In their systematic review, Slaughter and colleagues decided not to directly address the issue of seizures due to metabolic disorders, thus excluding articles with a primary focus on these conditions. They nevertheless include consideration of a pyridoxine trial in their treatment algorithm after second-line medications failure [3]. We suggest careful diagnostic work-up for early onset genetic-metabolic epileptic encephalopathies, with special care not to miss diagnosis whenever a disease-specific treatment is available [16].

Furthermore, the issue of a possible impact of gestational age was not addressed, reflecting both the lack of clinical trials on this topic and the current clinical practice, which does not distinguish between term and preterm neonates [17], even if differences in pharmacokinetics, hepatic and renal function [10] and maturation of central nervous system could affect efficacy and reduce tolerability [10, 18] in the preterm infant. It is advisable for future studies to address this issue in order to design different treatment algorithms in these two cohorts of patients and define adjusted dosages according to gestational age, if proven necessary.

Among term newborns with moderate-to-severe hypoxic-ischemic encephalopathy, therapeutic hypothermia is now posing additional questions regarding neonatal seizures therapeutic options. Detailed data on pharmacodynamics and pharmacokinetics of antiepileptic drugs in hypothermic newborns are needed to enable correct prescription, and have been recently investigated in papers focusing on phenobarbital [19], lidocaine [20] and topiramate [21] administration. In addition, the existence of additive or synergistic neuroprotective effects has been demonstrated in both animals [22] and human newborns [23] for phenobarbital, whereas data regarding topiramate have been gathered in rodents in the context of ischemic stroke [24]. Nevertheless, in our opinion, the existence of common pathophysiological mechanisms leading to brain damage in the two conditions justifies the scientific interest around topiramate administration during hypothermia. Therefore therapeutic algorithms might conveniently be adapted or differentiated according to the condition of normothermia versus hypothermia.

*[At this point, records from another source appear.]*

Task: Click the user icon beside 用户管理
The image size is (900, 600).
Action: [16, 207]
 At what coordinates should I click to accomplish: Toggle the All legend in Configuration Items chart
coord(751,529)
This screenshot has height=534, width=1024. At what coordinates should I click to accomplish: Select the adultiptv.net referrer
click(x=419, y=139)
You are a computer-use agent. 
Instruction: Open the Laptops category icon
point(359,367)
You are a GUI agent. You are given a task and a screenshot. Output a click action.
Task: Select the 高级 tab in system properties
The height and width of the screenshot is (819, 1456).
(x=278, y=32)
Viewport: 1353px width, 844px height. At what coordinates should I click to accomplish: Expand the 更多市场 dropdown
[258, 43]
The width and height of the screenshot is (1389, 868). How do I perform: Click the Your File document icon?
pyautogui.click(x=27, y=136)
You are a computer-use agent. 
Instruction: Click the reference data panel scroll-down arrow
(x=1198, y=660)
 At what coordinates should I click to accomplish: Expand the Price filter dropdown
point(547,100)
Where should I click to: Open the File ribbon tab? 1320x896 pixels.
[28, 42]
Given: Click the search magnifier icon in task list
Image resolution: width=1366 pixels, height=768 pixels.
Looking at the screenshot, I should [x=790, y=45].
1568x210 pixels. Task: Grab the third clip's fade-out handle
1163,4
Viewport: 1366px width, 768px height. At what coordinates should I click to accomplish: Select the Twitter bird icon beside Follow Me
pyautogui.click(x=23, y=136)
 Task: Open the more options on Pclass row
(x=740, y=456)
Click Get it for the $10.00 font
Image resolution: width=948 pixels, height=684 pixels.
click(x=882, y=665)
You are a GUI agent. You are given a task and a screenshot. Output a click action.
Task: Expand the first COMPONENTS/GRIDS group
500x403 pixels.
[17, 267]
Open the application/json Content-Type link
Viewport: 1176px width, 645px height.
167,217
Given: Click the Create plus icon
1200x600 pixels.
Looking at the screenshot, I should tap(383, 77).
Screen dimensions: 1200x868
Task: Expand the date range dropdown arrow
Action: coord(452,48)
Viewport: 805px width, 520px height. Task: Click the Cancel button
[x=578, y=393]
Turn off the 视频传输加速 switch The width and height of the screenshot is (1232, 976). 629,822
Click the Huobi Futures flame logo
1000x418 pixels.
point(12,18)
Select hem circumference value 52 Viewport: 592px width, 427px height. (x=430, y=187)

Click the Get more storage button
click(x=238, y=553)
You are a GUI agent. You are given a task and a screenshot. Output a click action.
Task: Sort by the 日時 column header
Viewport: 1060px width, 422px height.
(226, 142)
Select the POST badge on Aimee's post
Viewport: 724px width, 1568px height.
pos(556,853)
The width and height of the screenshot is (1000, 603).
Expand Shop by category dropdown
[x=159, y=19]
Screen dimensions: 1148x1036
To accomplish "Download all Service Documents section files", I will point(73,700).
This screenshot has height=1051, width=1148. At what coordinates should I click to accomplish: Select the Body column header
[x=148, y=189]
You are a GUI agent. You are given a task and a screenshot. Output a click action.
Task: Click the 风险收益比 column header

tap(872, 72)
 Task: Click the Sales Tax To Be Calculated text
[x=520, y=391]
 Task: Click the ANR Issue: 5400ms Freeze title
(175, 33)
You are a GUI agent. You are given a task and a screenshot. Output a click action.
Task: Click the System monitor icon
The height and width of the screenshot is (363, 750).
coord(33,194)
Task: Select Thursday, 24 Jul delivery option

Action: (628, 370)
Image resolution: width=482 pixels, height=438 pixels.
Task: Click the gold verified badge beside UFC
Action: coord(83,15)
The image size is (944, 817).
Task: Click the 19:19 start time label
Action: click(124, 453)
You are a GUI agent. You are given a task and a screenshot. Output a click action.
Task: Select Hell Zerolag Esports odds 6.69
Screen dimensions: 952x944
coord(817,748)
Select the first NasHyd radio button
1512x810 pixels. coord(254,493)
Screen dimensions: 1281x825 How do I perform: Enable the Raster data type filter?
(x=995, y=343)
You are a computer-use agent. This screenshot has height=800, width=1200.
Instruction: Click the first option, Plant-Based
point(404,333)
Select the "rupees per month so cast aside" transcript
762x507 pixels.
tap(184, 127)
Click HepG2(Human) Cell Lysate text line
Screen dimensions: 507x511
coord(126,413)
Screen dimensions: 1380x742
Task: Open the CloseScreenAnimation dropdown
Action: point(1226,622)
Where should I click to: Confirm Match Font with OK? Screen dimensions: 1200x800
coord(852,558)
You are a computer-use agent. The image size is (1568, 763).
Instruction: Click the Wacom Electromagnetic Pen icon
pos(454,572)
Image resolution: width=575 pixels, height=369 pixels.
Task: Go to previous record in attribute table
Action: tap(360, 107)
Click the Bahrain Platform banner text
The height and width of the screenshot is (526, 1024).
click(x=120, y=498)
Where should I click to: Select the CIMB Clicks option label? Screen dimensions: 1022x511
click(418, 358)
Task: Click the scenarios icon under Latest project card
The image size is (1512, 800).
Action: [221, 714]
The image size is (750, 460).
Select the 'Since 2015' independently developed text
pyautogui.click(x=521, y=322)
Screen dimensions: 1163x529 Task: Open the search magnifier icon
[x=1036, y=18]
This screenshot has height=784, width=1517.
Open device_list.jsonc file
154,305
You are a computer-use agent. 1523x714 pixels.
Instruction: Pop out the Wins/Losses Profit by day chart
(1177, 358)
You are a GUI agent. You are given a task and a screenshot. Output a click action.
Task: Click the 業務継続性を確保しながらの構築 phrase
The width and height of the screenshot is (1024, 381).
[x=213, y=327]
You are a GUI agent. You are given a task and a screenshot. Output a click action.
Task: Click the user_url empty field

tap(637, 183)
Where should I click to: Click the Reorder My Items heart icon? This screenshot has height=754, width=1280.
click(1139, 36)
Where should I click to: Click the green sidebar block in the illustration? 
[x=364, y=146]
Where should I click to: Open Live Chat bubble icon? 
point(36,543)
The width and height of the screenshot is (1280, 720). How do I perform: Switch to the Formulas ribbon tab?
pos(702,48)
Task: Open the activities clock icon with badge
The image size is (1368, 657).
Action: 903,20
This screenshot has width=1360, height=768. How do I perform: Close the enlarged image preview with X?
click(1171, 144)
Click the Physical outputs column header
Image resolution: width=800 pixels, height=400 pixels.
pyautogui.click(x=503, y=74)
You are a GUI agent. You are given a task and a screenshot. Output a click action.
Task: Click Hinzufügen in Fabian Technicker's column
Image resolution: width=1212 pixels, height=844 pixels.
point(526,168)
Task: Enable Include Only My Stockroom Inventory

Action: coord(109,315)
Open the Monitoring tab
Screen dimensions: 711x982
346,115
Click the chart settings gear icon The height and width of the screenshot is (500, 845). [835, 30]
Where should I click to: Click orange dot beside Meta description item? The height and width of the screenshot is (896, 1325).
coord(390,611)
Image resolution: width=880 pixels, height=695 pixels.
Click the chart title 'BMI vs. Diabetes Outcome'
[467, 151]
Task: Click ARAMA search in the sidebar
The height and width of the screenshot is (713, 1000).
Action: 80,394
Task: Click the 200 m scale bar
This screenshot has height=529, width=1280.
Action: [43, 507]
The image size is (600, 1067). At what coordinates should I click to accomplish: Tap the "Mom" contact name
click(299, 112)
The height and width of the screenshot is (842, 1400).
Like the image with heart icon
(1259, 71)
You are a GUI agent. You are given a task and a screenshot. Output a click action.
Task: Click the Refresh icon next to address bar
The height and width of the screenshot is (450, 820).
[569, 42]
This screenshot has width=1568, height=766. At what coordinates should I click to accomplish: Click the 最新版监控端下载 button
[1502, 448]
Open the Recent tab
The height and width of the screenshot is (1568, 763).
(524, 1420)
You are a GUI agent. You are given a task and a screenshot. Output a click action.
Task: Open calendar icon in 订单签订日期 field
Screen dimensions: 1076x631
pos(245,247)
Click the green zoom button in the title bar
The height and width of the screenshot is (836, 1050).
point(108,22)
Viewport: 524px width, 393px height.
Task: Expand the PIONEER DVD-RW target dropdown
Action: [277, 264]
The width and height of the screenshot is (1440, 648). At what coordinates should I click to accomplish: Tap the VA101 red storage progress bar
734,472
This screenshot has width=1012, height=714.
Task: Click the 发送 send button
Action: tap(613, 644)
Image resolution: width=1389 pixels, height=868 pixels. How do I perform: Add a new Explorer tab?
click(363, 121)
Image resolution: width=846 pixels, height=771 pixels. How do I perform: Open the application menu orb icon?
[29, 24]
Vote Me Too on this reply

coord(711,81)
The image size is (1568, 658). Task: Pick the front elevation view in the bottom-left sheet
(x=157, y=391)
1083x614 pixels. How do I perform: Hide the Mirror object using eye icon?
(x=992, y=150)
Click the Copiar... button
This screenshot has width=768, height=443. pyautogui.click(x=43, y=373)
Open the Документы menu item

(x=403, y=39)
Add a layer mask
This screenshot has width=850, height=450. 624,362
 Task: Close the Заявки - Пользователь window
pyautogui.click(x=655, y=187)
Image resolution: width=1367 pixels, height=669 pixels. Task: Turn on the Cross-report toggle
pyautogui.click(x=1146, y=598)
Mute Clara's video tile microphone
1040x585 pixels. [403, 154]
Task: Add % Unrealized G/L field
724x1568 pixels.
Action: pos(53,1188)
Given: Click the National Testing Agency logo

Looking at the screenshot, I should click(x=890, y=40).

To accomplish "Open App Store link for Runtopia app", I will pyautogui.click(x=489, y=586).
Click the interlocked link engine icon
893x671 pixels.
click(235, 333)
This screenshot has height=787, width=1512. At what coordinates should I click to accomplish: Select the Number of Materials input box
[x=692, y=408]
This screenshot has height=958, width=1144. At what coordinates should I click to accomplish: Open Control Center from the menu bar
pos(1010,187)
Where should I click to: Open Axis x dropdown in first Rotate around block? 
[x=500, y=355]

Finally, a great effort has been made to improve medical management of neonatal seizures in different clinical settings, according to varying professional, instrumental and therapeutic resources [25, 26]. Protocols proposed for developing Countries rely on traditional drugs [26], and their accessibility has been strongly promoted [25]. In this respect, phenobarbital remains an essential anticonvulsant due to easiness of administration, wider availability and cheapness compared to phenytoin [25].